**RECORDS FOR THIS EXERCISE:**

--*--

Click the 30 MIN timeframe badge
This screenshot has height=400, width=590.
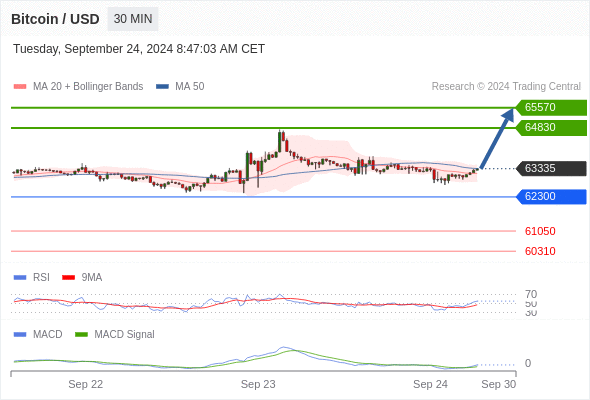133,19
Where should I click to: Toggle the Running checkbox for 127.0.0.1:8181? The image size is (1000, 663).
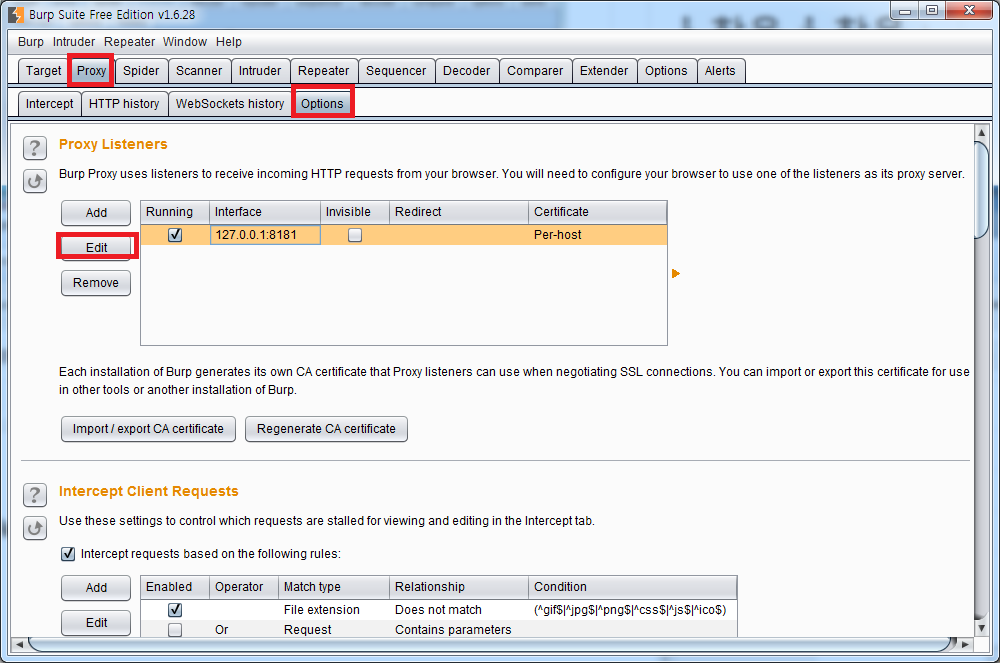click(175, 235)
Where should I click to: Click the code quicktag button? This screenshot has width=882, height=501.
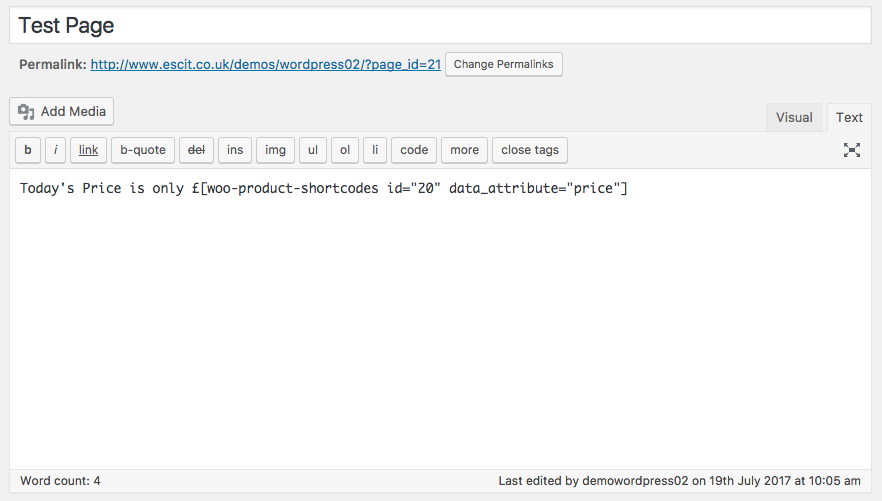click(x=414, y=150)
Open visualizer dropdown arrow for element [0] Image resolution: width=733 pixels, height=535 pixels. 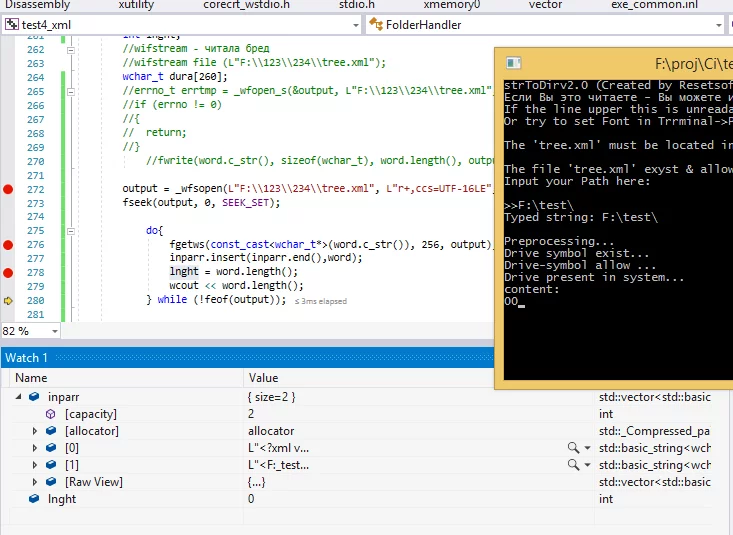[587, 448]
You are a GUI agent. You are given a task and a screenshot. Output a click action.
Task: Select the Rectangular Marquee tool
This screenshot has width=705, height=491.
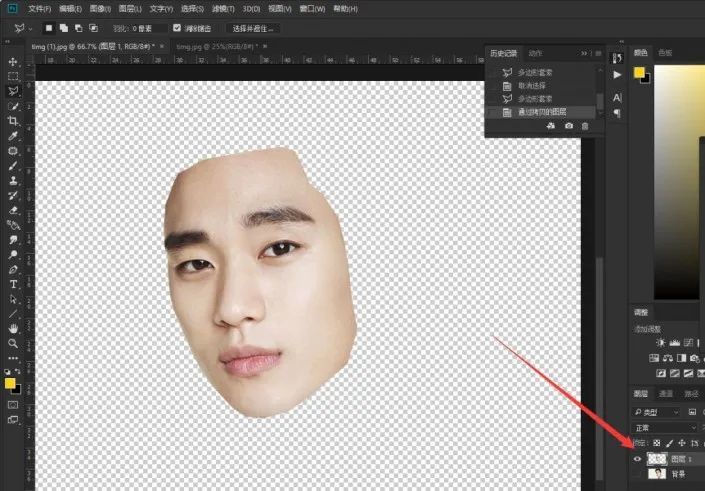(x=13, y=76)
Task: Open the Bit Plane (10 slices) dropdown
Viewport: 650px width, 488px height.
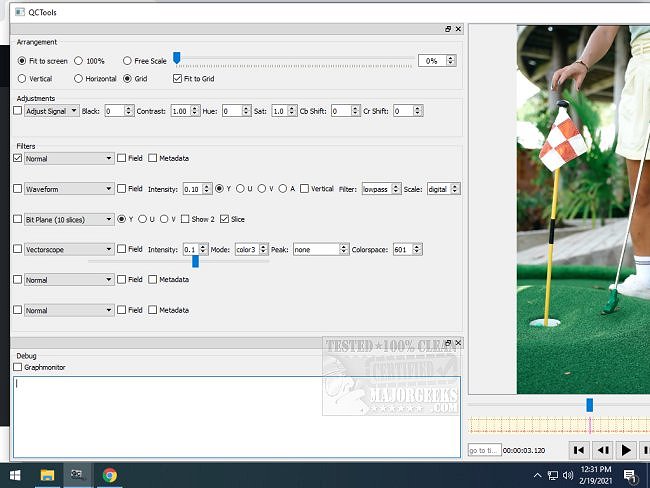Action: (69, 219)

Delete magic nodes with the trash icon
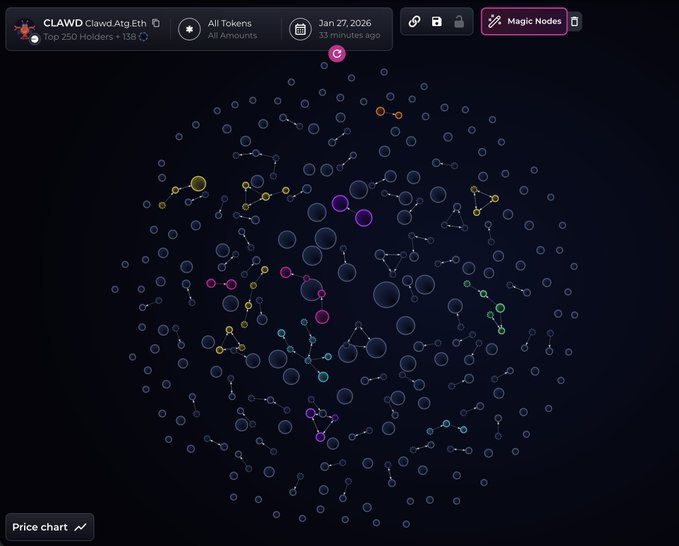tap(574, 21)
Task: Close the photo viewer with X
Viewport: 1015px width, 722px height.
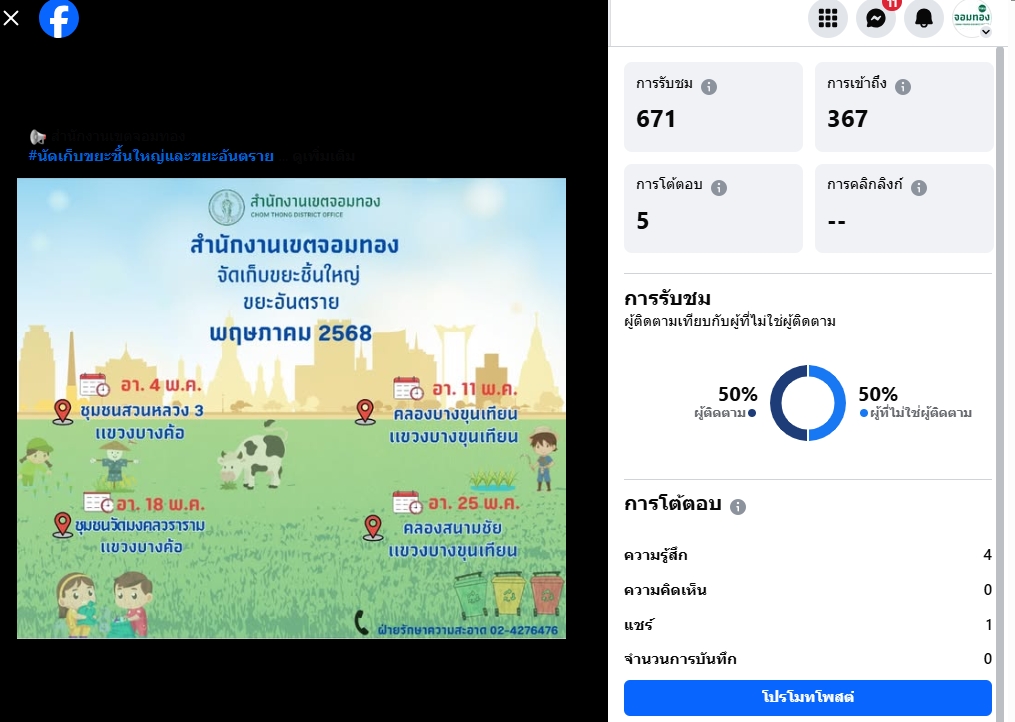Action: pos(11,18)
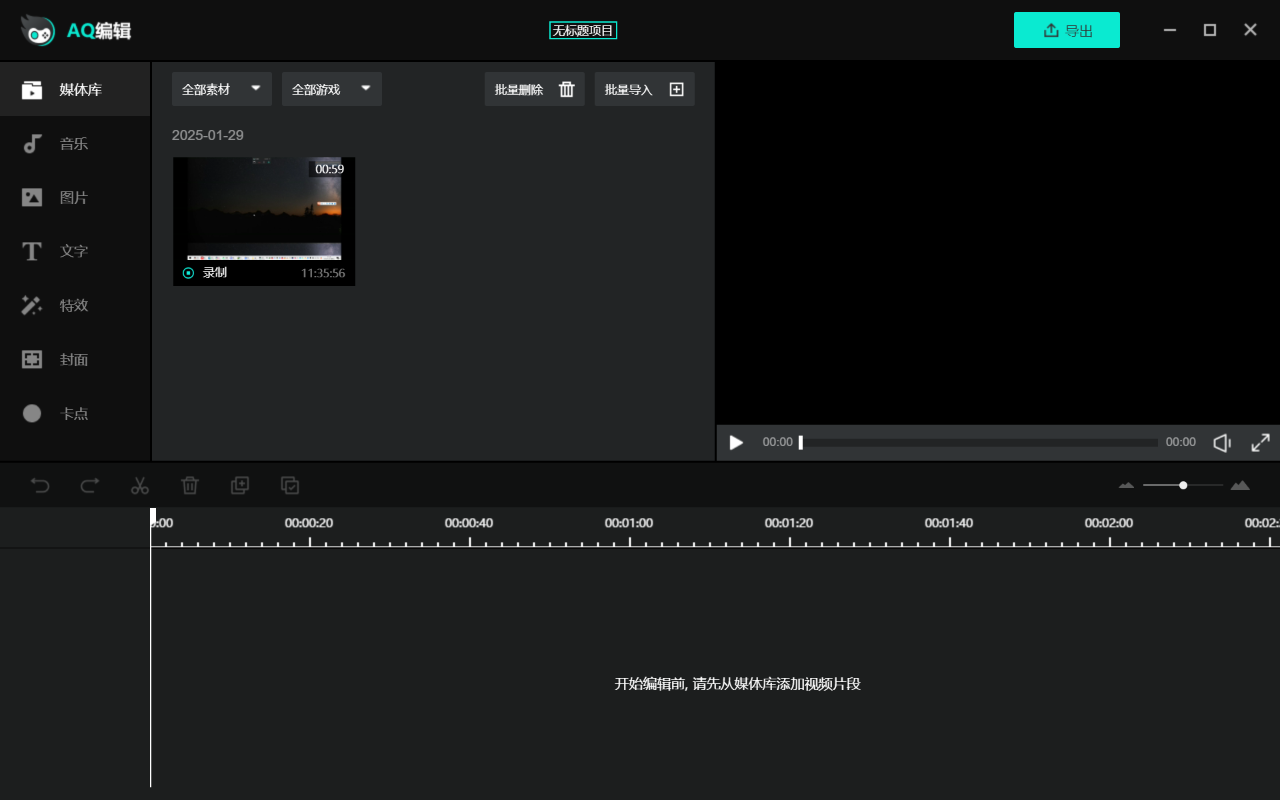Select the 00:59 recorded video thumbnail

tap(264, 210)
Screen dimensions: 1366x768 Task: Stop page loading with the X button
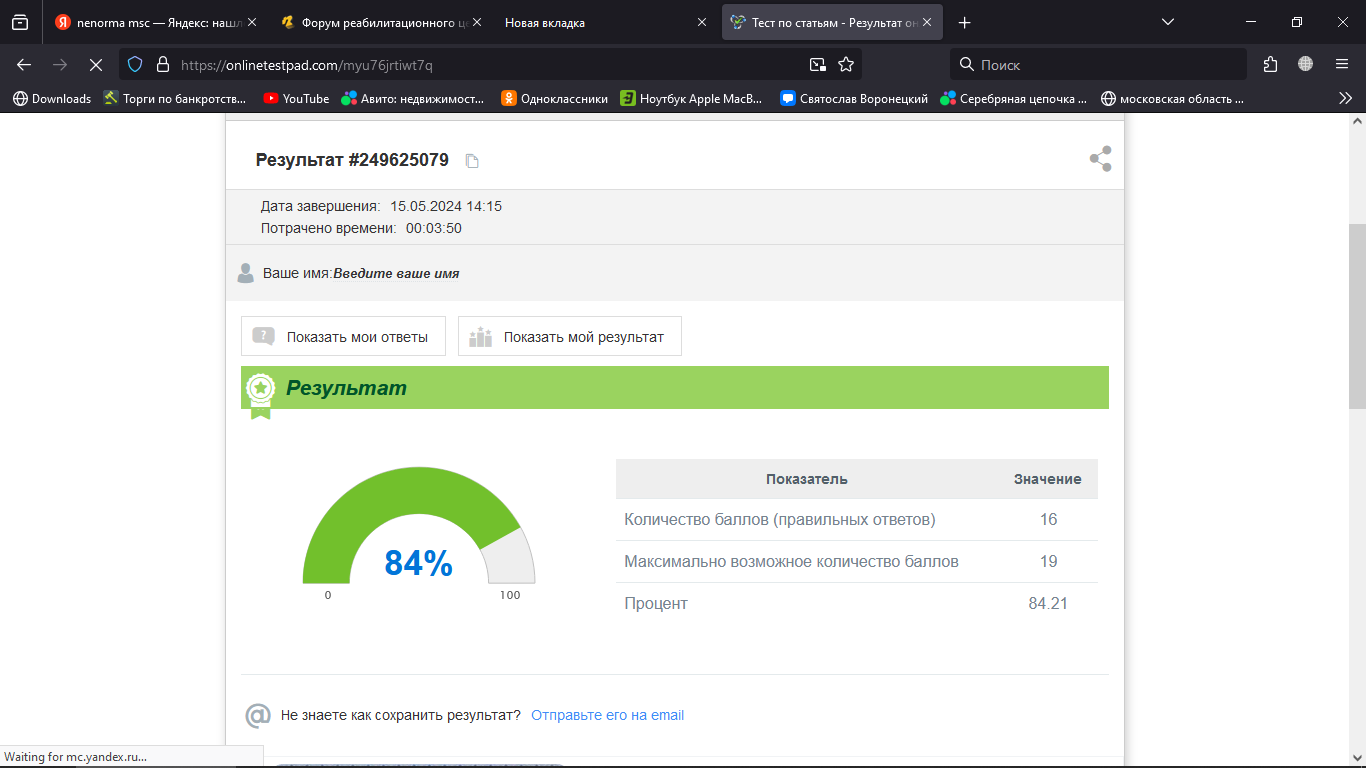point(95,64)
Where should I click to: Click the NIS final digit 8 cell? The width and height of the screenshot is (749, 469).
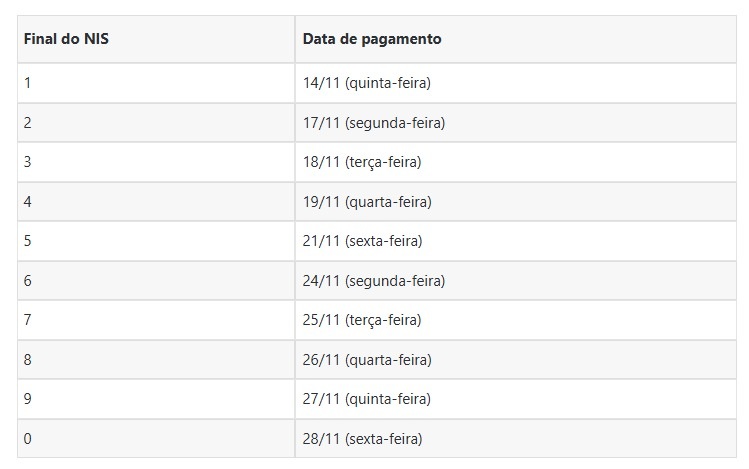[x=28, y=360]
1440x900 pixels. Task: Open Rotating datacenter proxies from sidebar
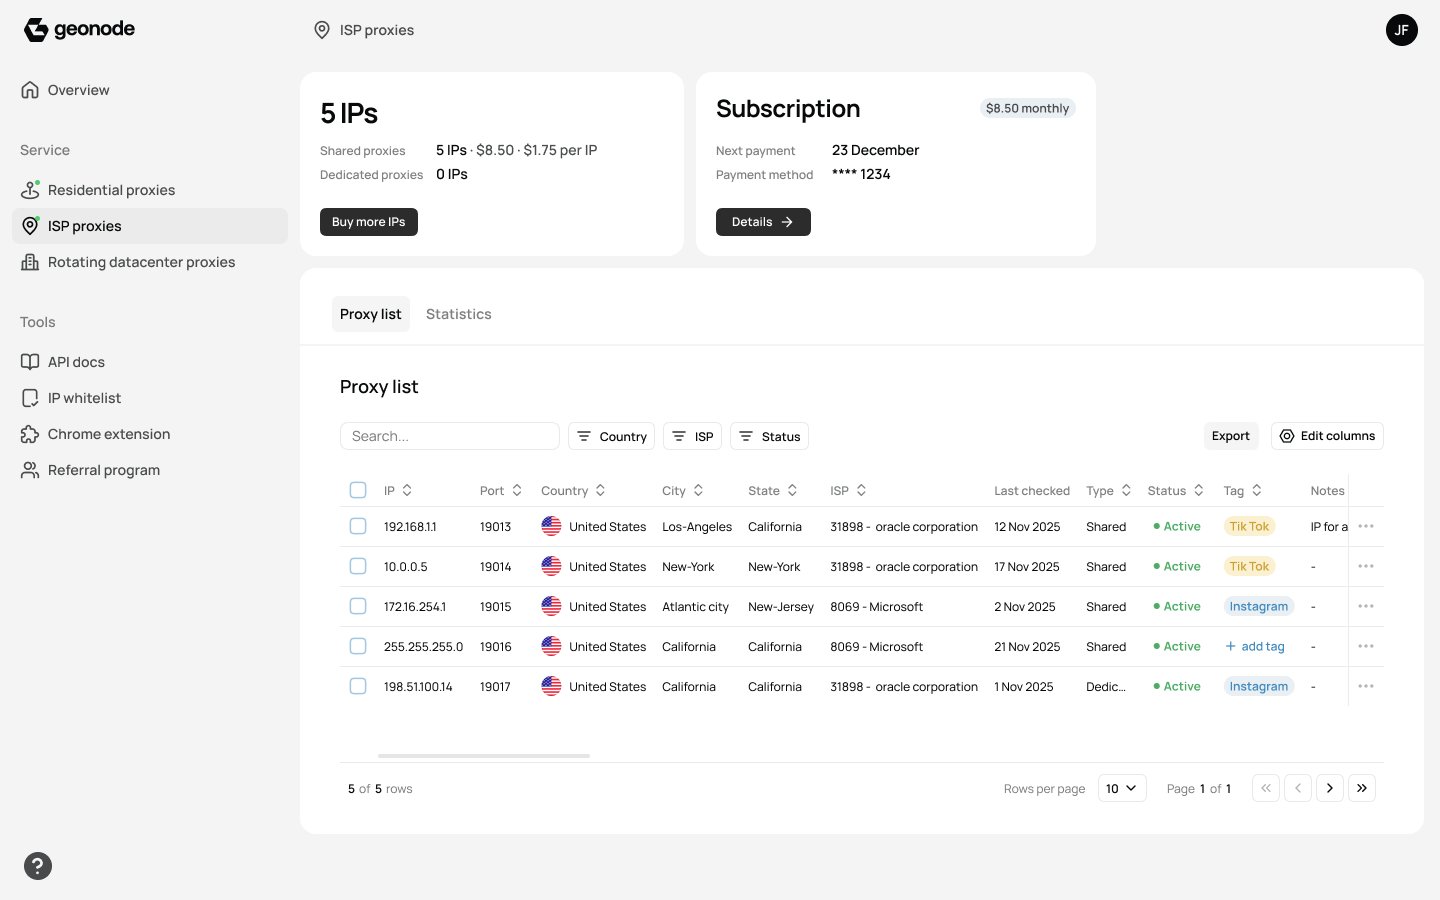(x=141, y=261)
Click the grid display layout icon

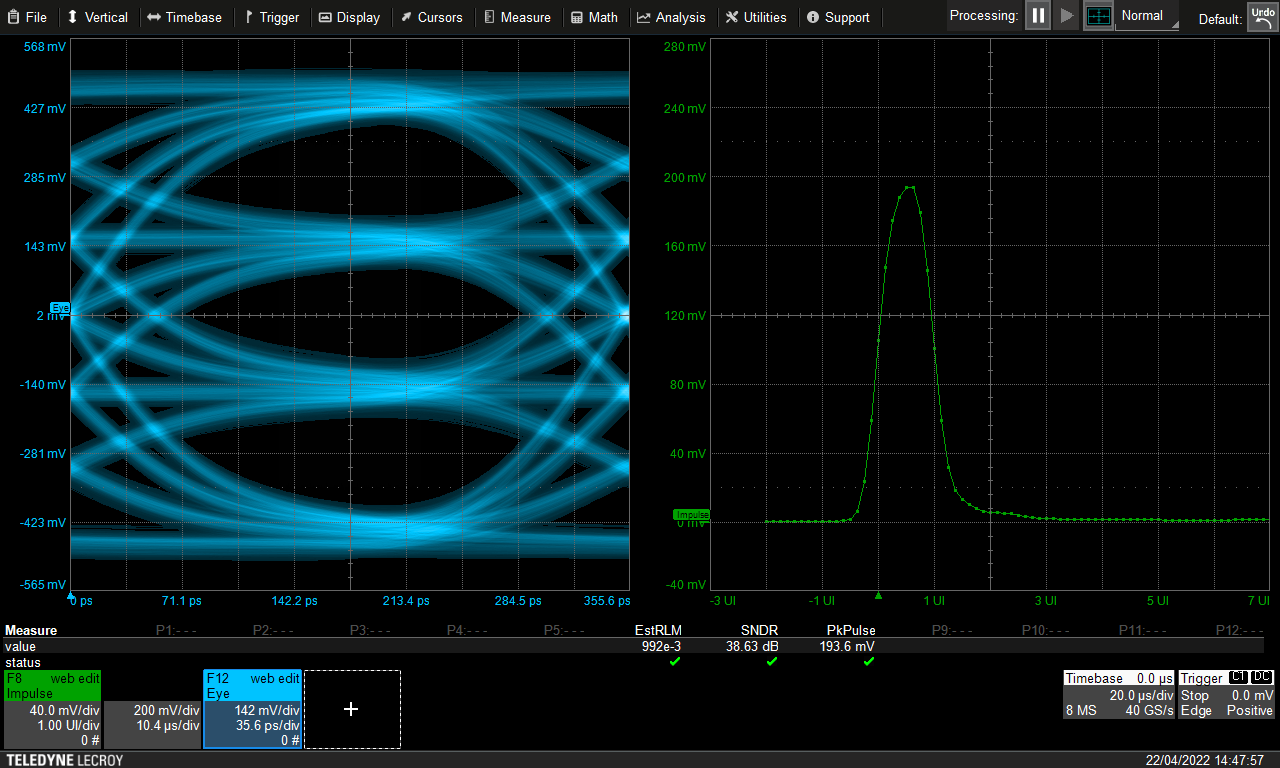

--*--

Reproduce the lines above, exactly and exclusively, from the line containing "Where should I click to: Click the NIS" down to the last line, both included; pictures are not part of the copy.

**ANSWER BELOW:**
Where should I click to: Click the NIS final digit 8 cell? The width and height of the screenshot is (749, 469).
[x=28, y=360]
1440x900 pixels. Task: Open Rotating datacenter proxies from sidebar
(x=141, y=261)
Click the grid display layout icon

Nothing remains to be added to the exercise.